── Raw data ──
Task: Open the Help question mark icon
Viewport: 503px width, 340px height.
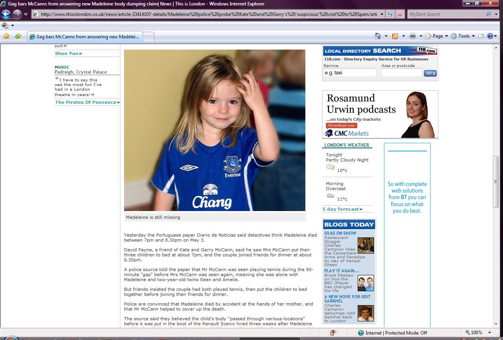Action: 490,36
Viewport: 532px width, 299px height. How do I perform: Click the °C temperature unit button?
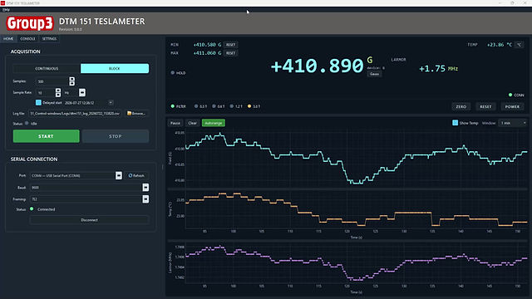click(519, 45)
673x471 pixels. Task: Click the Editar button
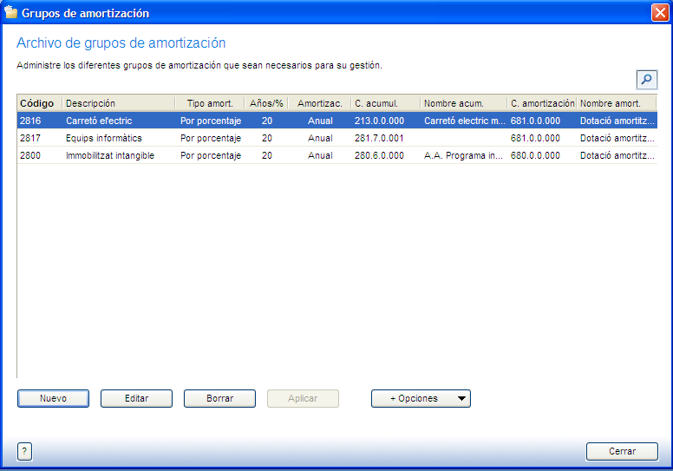pos(136,399)
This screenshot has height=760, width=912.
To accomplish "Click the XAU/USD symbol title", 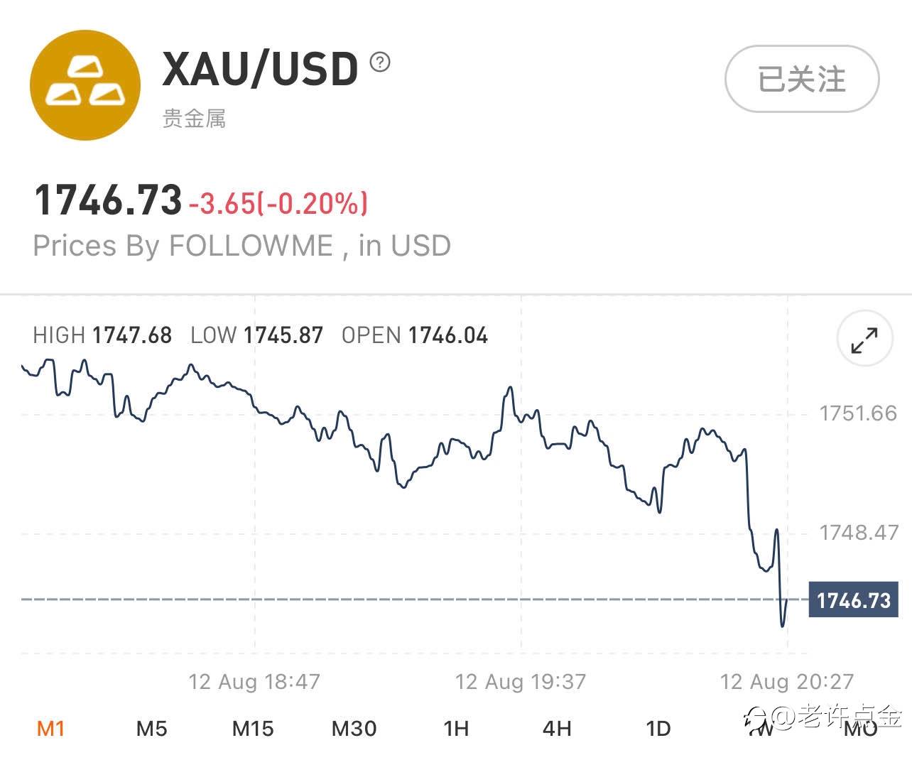I will [x=260, y=70].
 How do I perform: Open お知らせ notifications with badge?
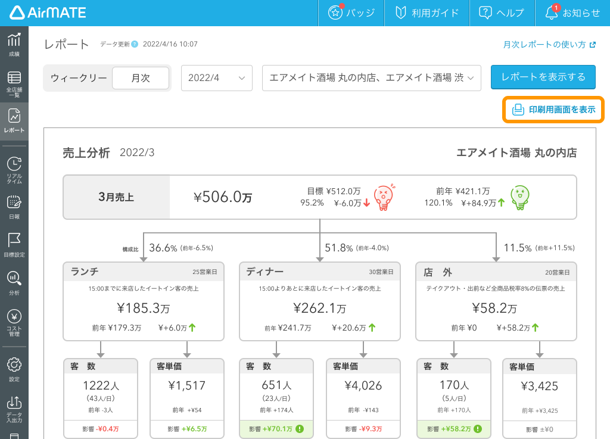coord(572,13)
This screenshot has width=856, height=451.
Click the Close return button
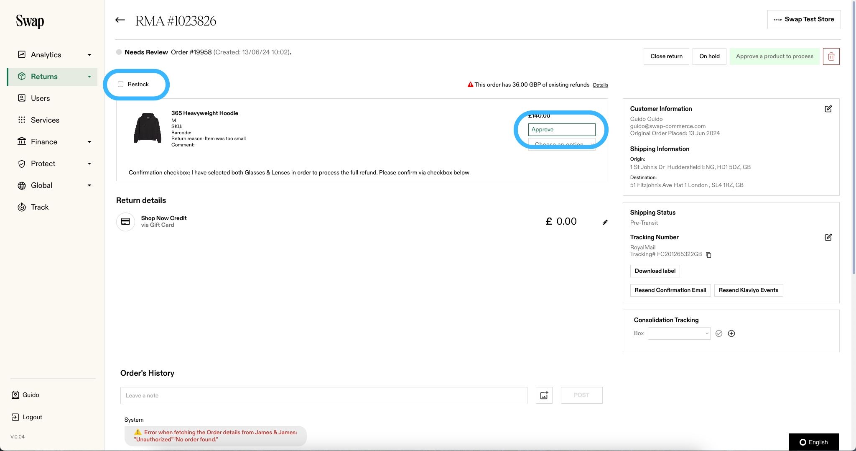tap(666, 56)
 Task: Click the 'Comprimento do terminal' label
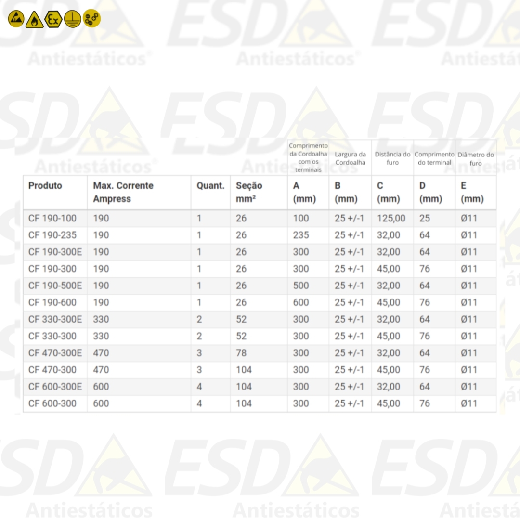tap(434, 158)
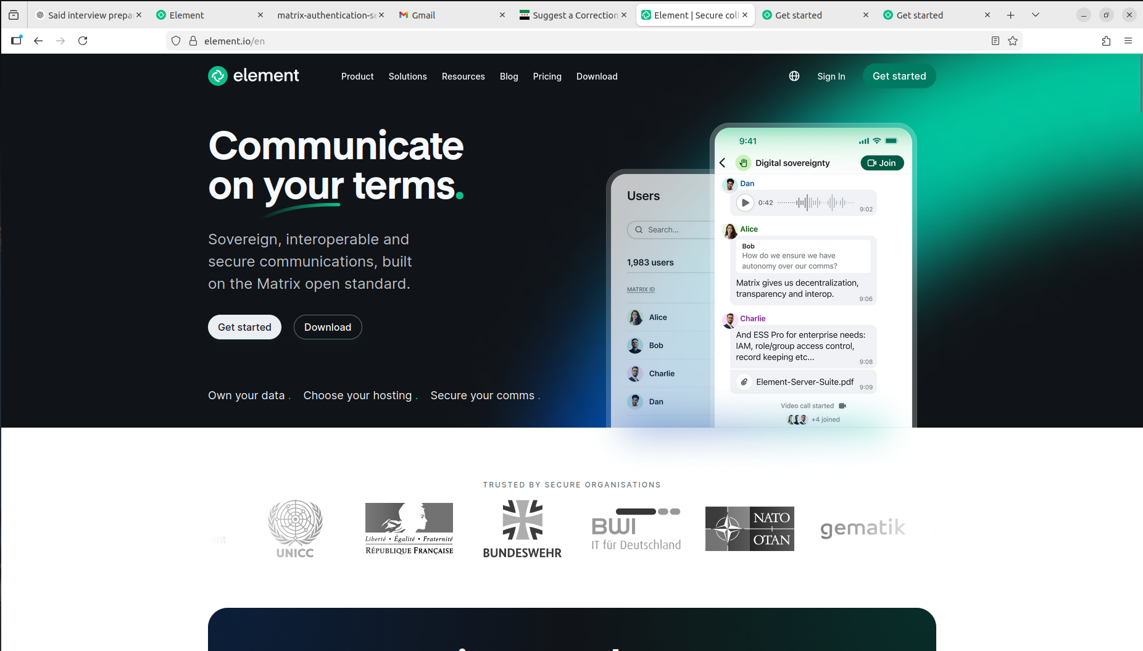
Task: Toggle reader view in the address bar
Action: click(x=995, y=41)
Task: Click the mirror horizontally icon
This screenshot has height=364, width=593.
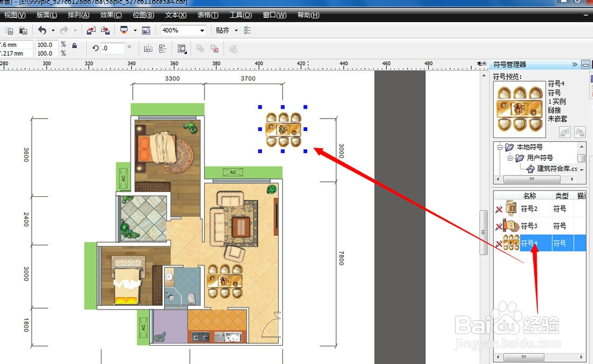Action: [148, 49]
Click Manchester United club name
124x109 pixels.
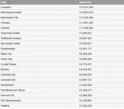(x=11, y=12)
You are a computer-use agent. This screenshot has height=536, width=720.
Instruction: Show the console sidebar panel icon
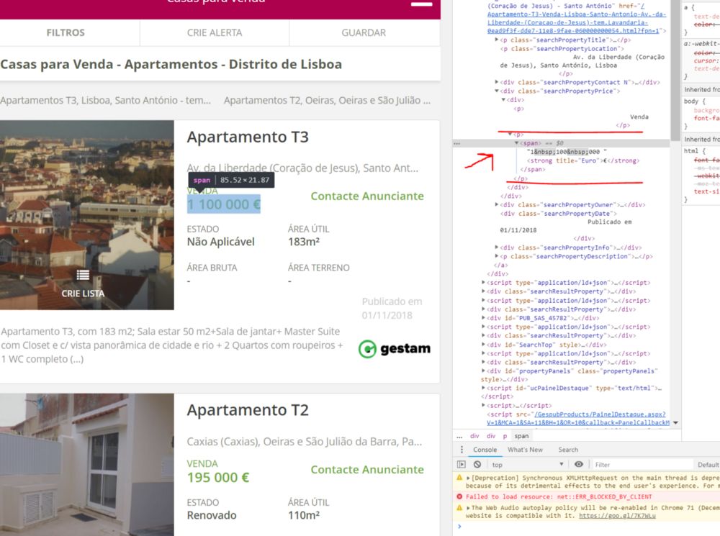pos(461,464)
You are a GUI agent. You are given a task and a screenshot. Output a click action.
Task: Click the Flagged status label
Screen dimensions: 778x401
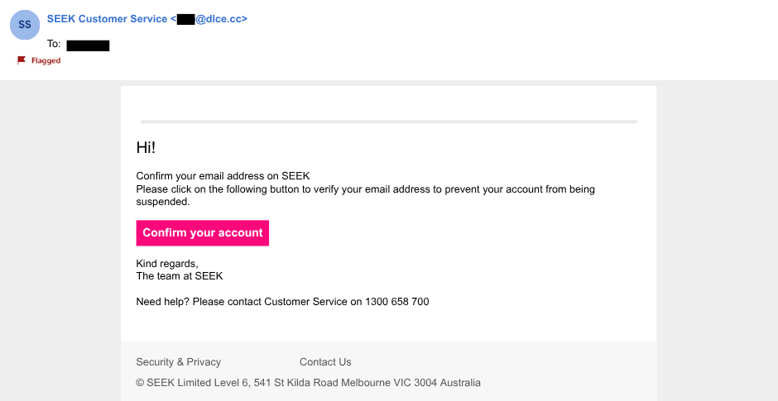pyautogui.click(x=46, y=60)
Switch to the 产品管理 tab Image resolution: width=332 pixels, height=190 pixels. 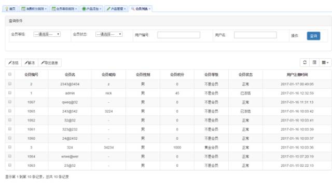116,9
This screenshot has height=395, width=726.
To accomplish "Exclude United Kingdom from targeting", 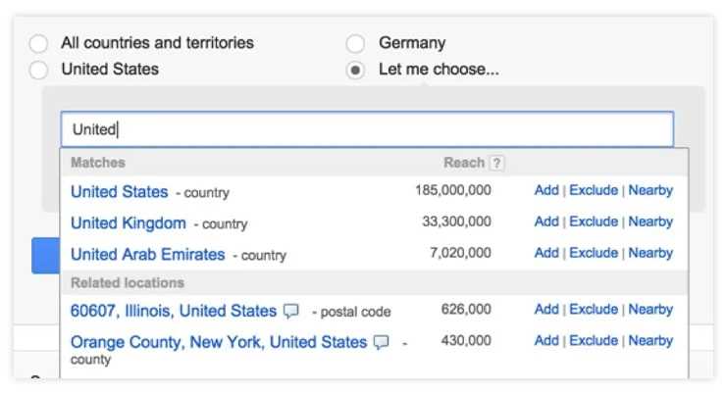I will coord(594,222).
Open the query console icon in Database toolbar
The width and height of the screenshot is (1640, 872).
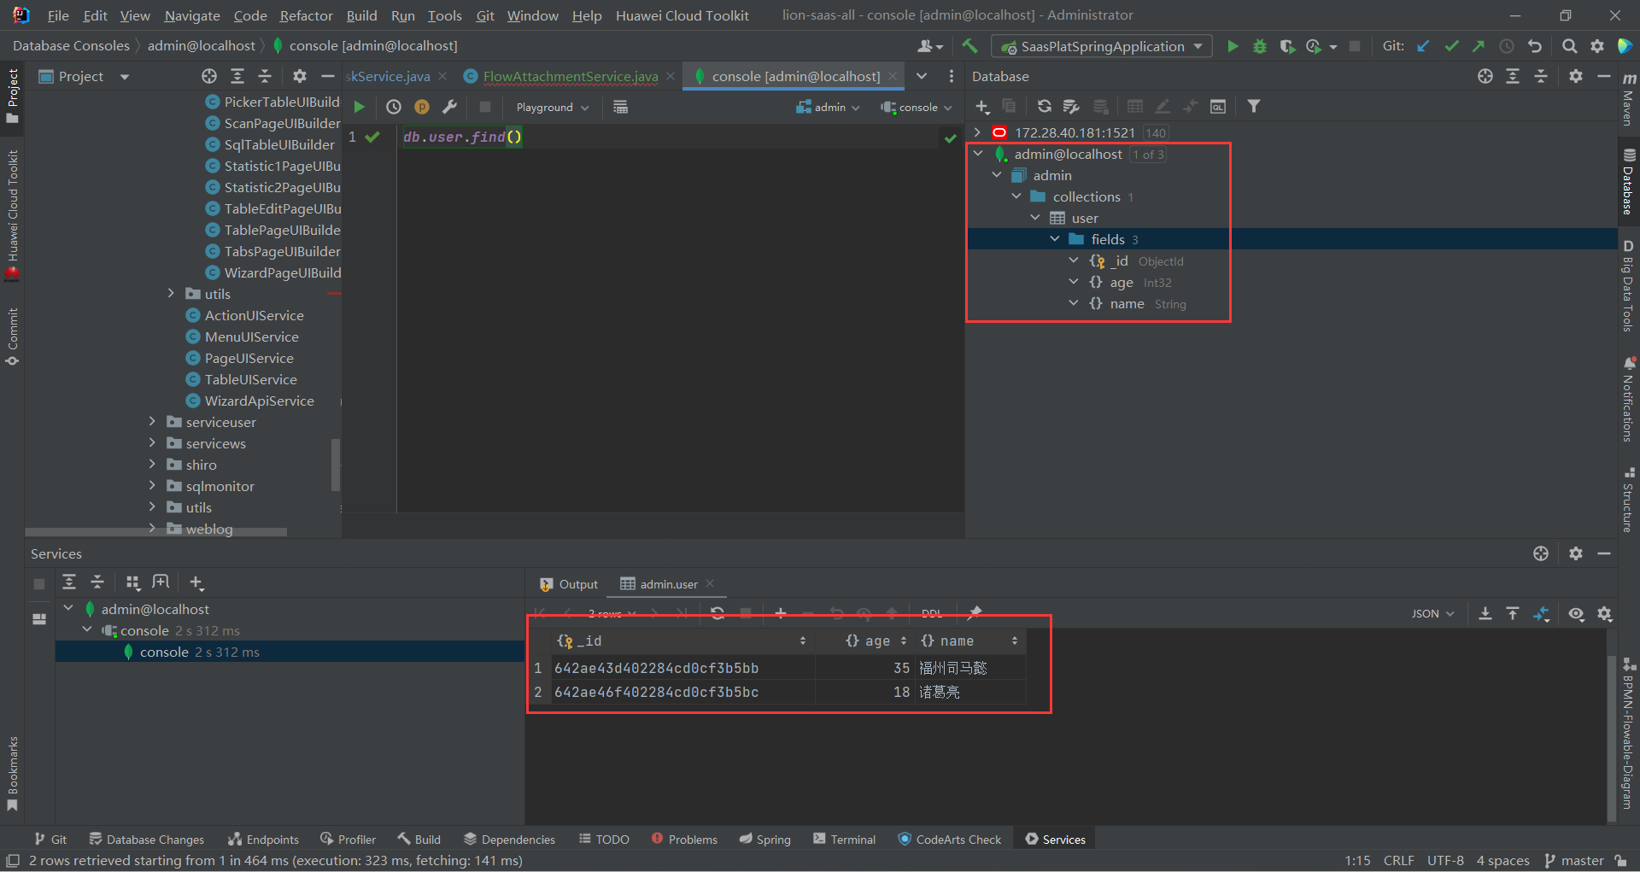click(x=1218, y=106)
───
### Request
Return each line of the rows above that contains the string "button", with case counting in the match.

### The reply
Viewport: 532px width, 299px height. How do I perform: Click the °C temperature unit button?
673x471 pixels. Task: Click the Editar button
Click the Close return button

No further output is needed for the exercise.